Pick out each line in the records below that contains the word "will", and copy those lines.

> Source records

□ □ □ □

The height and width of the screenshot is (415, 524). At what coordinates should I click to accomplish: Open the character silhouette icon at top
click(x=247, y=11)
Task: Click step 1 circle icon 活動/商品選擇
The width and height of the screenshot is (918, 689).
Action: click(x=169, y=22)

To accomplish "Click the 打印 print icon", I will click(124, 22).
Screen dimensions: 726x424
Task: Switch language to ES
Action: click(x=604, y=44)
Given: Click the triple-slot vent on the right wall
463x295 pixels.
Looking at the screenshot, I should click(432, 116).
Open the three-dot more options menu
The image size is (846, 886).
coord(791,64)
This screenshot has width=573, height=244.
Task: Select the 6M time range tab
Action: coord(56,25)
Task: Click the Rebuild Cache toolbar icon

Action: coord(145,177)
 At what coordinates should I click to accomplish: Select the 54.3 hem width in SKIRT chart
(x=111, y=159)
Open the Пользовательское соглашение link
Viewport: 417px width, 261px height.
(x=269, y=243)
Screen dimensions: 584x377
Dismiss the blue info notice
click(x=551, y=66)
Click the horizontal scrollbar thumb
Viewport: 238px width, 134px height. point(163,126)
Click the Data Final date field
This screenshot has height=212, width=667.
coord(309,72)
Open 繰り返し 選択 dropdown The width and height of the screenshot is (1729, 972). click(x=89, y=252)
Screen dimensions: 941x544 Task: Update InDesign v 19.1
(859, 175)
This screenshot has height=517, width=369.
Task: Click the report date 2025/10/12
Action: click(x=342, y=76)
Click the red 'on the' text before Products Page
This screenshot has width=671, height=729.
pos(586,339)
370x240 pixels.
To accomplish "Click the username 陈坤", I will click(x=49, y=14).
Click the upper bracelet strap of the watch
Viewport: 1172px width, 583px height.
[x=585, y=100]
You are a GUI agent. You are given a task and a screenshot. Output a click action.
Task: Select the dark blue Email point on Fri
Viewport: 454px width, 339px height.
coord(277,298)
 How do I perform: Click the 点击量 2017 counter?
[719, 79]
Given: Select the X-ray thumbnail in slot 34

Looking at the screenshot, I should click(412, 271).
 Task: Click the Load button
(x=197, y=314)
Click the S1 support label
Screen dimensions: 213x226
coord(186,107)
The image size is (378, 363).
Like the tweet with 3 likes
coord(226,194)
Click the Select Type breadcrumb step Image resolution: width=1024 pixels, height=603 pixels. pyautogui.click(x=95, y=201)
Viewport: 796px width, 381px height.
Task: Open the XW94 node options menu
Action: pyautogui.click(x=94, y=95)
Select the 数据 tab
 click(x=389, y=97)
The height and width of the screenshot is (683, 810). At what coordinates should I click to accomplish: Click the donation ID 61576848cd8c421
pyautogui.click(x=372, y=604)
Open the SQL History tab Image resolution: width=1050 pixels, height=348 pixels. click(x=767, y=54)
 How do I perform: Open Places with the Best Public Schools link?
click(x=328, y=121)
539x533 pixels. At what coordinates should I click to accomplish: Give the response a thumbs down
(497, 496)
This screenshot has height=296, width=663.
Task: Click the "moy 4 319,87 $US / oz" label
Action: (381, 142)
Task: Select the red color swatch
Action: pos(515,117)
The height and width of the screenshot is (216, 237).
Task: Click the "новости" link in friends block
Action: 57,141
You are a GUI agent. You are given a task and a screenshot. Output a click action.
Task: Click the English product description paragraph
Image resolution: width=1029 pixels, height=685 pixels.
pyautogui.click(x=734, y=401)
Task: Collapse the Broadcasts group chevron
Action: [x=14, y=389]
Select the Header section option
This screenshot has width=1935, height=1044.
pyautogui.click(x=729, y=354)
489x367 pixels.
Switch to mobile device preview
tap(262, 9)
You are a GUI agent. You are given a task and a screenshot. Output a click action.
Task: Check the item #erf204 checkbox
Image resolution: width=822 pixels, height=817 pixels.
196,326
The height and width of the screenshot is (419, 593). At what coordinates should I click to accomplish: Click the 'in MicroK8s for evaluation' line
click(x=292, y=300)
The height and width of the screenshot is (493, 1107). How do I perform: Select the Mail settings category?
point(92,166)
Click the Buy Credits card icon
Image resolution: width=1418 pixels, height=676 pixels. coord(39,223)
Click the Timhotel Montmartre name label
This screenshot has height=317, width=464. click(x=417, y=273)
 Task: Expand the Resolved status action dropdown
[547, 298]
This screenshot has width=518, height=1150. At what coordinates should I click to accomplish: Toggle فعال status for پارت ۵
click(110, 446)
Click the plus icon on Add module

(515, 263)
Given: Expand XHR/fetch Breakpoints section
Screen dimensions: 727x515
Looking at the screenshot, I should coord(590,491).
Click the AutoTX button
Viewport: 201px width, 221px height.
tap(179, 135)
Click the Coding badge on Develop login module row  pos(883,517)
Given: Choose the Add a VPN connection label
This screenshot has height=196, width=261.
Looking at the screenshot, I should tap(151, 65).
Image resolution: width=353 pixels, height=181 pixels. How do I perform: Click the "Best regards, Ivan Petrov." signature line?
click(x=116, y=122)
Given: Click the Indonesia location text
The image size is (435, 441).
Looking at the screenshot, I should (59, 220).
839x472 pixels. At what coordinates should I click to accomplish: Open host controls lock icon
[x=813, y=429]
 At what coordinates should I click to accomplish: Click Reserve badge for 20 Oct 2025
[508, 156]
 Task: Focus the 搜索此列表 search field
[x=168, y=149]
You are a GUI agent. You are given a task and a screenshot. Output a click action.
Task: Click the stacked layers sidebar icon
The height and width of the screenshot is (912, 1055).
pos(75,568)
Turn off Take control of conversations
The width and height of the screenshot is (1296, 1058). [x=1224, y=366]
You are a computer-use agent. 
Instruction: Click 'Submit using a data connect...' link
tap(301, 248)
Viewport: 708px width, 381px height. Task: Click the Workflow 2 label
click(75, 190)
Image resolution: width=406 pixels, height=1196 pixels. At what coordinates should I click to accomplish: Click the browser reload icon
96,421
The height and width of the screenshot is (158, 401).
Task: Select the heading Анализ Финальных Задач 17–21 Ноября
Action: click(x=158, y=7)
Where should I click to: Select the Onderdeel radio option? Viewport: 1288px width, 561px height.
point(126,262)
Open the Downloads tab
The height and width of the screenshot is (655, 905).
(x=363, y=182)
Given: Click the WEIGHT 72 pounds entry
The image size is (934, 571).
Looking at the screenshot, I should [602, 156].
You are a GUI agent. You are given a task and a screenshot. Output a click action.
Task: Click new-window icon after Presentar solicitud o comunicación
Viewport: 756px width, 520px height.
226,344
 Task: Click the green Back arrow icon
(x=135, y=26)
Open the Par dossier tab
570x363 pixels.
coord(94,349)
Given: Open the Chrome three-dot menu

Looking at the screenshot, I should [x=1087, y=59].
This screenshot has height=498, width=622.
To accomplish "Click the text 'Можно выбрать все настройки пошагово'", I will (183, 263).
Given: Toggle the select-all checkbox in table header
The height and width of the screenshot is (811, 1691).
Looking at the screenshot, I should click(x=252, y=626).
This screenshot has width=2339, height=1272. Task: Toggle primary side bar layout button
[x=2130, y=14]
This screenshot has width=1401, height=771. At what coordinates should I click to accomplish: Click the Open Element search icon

□ □ □ □

> EXERCISE RESPONSE
To accomplish "Click the 打印 print icon", I will click(124, 22).
To accomplish "Click the username 陈坤", I will click(x=49, y=14).
To accomplish "Click the text 'Можно выбрать все настройки пошагово'", I will (183, 263).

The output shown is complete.